"매 single-machine 의 fit 의 X · single-pass 의 fit 의 X — 매 distributed compute · columnar storage 의 require". 2003 Google MapReduce 논문 의 origin, Hadoop → Spark → Lakehouse (Iceberg+Delta+Hudi) 의 evolve, 2026 의 single-node DuckDB/Polars 의 "Big Data is dead" 의 movement 의 mainstream.
매 핵심
매 5 V
Volume: TB-PB scale.
Velocity: streaming · near-real-time.
Variety: structured + semi + unstructured.
Veracity: data quality · trust.
Value: ROI of analytics.
매 stack 2026
Storage: object store (S3/GCS) + open table format (Iceberg · Delta · Hudi).
importduckdbcon=duckdb.connect()con.sql("""
SELECT user_id, COUNT(*) AS events, SUM(amount) AS revenue
FROM read_parquet('s3://lake/events/2026/*.parquet')
WHERE event_type = 'purchase'
GROUP BY user_id
ORDER BY revenue DESC
LIMIT 100
""").show()
-- snapshot 의 query
SELECT*FROMeventsFORVERSIONASOF8723649283746;SELECT*FROMeventsFORTIMESTAMPASOF'2026-05-09 00:00:00';-- column add (no rewrite)
ALTERTABLEeventsADDCOLUMNdevice_idSTRING;-- partition evolution
ALTERTABLEeventsADDPARTITIONFIELDbucket(16,user_id);
Spark: dynamic partition pruning + AQE
spark.conf.set("spark.sql.adaptive.enabled","true")spark.conf.set("spark.sql.adaptive.coalescePartitions.enabled","true")spark.conf.set("spark.sql.adaptive.skewJoin.enabled","true")# AQE 의 plan 의 runtime 의 reoptimizedf=spark.sql("""
SELECT u.name, e.event_type, COUNT(*)
FROM events e JOIN users u ON e.user_id = u.id
WHERE e.date >= '2026-05-01'
GROUP BY u.name, e.event_type
""")
매 결정 기준
상황
Stack
< 100 GB · single node
DuckDB · Polars
100GB - 10TB batch
Spark + Iceberg
> 10 TB / day
Spark/Trino + Iceberg + Snowflake
Streaming < 1s latency
Flink + Kafka
Ad-hoc SQL
Trino · DuckDB
ML training
Spark + Petastorm 또는 Ray Data
기본값: Iceberg-on-S3 + Spark/DuckDB 의 hybrid — 매 modern lakehouse 의 standard.
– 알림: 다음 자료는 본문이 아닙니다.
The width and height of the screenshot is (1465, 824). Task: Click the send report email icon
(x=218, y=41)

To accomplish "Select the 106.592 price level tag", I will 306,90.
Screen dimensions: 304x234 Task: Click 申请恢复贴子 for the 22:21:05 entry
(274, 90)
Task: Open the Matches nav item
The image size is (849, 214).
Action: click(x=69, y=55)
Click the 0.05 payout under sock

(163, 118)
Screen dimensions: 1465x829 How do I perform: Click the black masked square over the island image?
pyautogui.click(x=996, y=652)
언제: SQL 의 generate, partitioning strategy 의 advise, schema evolution diff 의 explain, Iceberg 의 table maintenance 의 query 의 draft.
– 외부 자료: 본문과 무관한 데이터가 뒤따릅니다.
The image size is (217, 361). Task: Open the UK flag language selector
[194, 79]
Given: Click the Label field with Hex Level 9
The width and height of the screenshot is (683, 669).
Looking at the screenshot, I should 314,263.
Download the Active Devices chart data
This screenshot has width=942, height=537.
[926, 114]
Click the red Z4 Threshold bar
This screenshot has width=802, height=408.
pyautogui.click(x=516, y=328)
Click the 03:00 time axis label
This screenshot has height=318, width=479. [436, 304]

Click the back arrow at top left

언제 X: 매 production tuning (shuffle partition · executor sizing) — metric-driven 의 require, LLM hint 의 starting point 만.
❌ 안티패턴
Premature distribution: 매 < 50GB 의 case 의 Spark — DuckDB 의 100x faster.
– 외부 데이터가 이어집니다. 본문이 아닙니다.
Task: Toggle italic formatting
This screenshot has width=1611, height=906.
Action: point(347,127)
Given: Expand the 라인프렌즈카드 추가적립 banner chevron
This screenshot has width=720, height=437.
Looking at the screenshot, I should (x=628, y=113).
Small file problem: Spark 의 1KB parquet 의 millions — compaction 의 require.
Hive-style partition explosion: 매 high-cardinality column 의 partition (e.g. user_id) — Iceberg bucket transform 의 use.
Schema-on-read 의 over-rely: governance 의 erode — open table format 의 use.
🧪 검증 / 중복
Verified (Apache Iceberg/Spark/Flink docs, MotherDuck "Big Data is Dead" 2023, Databricks Lakehouse paper).